Andy Gill of The Independent praised the band's new wave-inspired musicianship and Pierce's vocal performance but was wary of their "brittle artifice" and "disingenuous innocence" throughout the track listing, concluding that "they probably needn't worry about coming up with enough material for That Difficult Second Album; but next time, they might try polishing the songs a bit more." The Guardians Dorian Lynskey admired the band for attempting to recapture the innocence of 80s indie music but criticized their musical charm for being spread thin and coming across as a formulaic imitation, concluding that "the Drums confuse sincerity with banality, and sweetness with sap, and end up recalling a less flattering label from alternative music's faltering adolescence: indie schmindie." Jon Dolan of Rolling Stone commended the band's concept of post-Ian Curtis New Order making Beach Boys songs, highlighting "Best Friend" for bringing "genuine gloom" to the proceedings, but felt "the forlorn-bubblegum formula feels vapid stretched over an album."

Professional ratings
Aggregate scores
| Source | Rating |
| AnyDecentMusic? | 7.0/10 |
| Metacritic | 73/100 |
Review scores
| Source | Rating |
| AllMusic |  |
| The Guardian |  |
| The Independent |  |
| Mojo |  |
| NME | 8/10 |
| Pitchfork | 7.5/10 |
| Q |  |
| Rolling Stone |  |
| Spin | 8/10 |
| The Times |  |

==Singles==
- The first single to be released from the album was "Best Friend," which was released on March 29, 2010. The single found success in the UK, where it charted at number 110.
- The second single to be released from the album was "Me and the Moon," which was released on May 31, 2010. The single acted as the second promotion for the album, which was released a week later on June 7.
- The third single to be released from the album was "Let's Go Surfing," which was released on August 12, 2010. Having originally peaked at number 107 upon initial release in September 2009, the reissue lead to the single peaking at number 63 on the UK Singles Chart, marking the band's most successful single to date.
- The fourth single to be released from the album is "Forever and Ever, Amen," which was released on December 12, 2010.

==Track listing==

| No. | Title | Length |
|---|---|---|
| 1. | "Best Friend" (Jonny Pierce, Jacob Graham) | 3:26 |
| 2. | "Me and the Moon" (Pierce, Graham) | 3:12 |
| 3. | "Let's Go Surfing" | 2:56 |
| 4. | "Book of Stories" | 3:38 |
| 5. | "Skippin' Town" | 3:22 |
| 6. | "Forever and Ever, Amen" (Pierce, Graham) | 4:24 |
| 7. | "Down by the Water" | 3:33 |
| 8. | "It Will All End in Tears" | 3:44 |
| 9. | "We Tried" | 3:45 |
| 10. | "I Need Fun in My Life" | 3:27 |
| 11. | "I'll Never Drop My Sword" | 3:43 |
| 12. | "The Future" (Pierce, Connor Hanwick) | 4:09 |

iTunes bonus tracks
| No. | Title | Length |
|---|---|---|
| 13. | "When I Come Home" (Bonus Track) | 3:41 |
| 14. | "Best Friend" (Music Video) | 3:33 |

==Personnel==
Adapted credits from the media notes of The Drums.

- The Drums
- Jonathan Pierce - vocals, guitar, bass, drums, percussion, synthesizer, keyboards
- Jacob Graham - guitar, synthesizer (tracks 1, 2)
- Connor Hanwick - guitar (track 12), drums*
- Adam Kessler - guitar*
- Note - although Kessler is credited as a guitarist, he does not perform on any of the recorded tracks.

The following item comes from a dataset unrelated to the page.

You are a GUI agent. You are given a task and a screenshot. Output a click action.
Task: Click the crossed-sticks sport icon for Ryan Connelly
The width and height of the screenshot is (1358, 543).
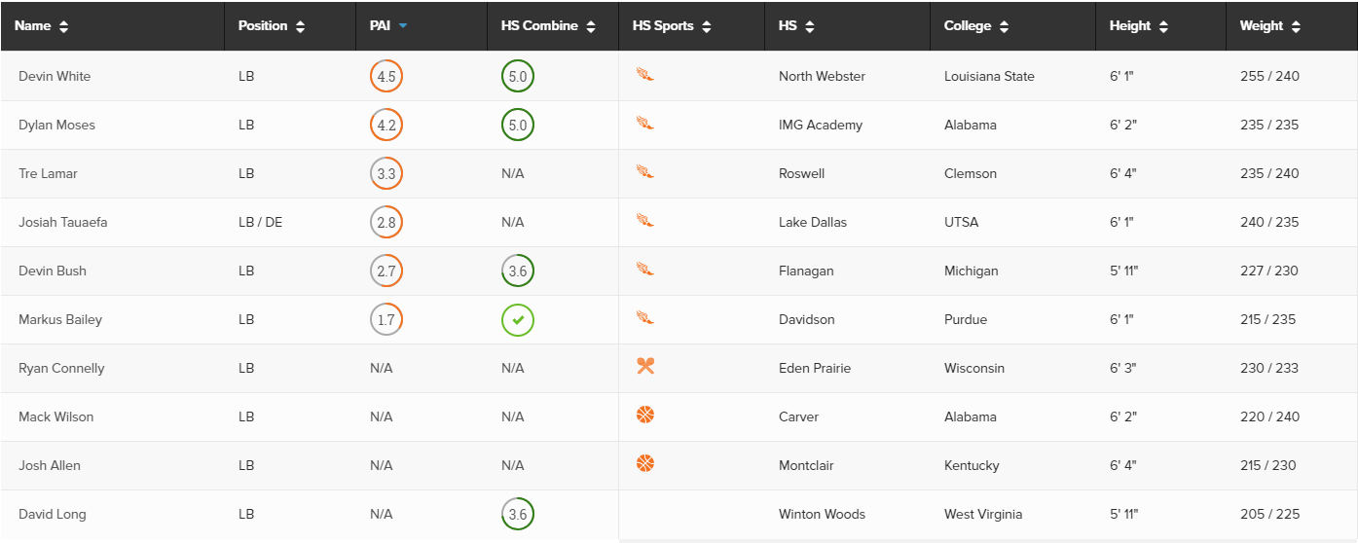(644, 366)
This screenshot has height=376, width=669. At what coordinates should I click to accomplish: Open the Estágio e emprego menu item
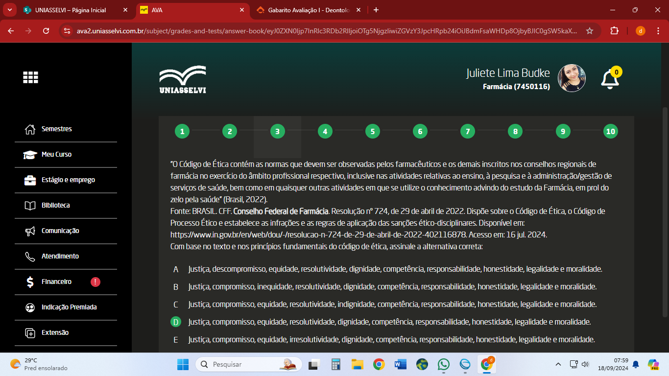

Hanwick is credited as a drummer but only contributes guitar on The Future
- Production
- Geoff Pesche - mastering (Abbey Road)

- Artwork
- Alex Lake - cover photo
- Adam Kessler - woodworking
- Kevin Tachman - band photo
- Seth Kirby - lighting
- Jacob Graham - all artwork

- Management
- 3D Management

==Charts==

| Chart (2011) | Peak position |
|---|---|
| Ireland (IRMA) | 29 |
| Belgium (Ultratop) | 44 |
| Norway (Norwegian Albums Chart) | 30 |
| France (French Albums Chart) | 100 |
| UK (The Official Charts Company) | 19 |
| US (Billboard Top Heatseekers) | 17 |

==Certifications==

| Region | Certification | Certified units/sales |
| United Kingdom (BPI) | Gold | 100,000^{‡} |
^{‡} Sales+streaming figures based on certification alone.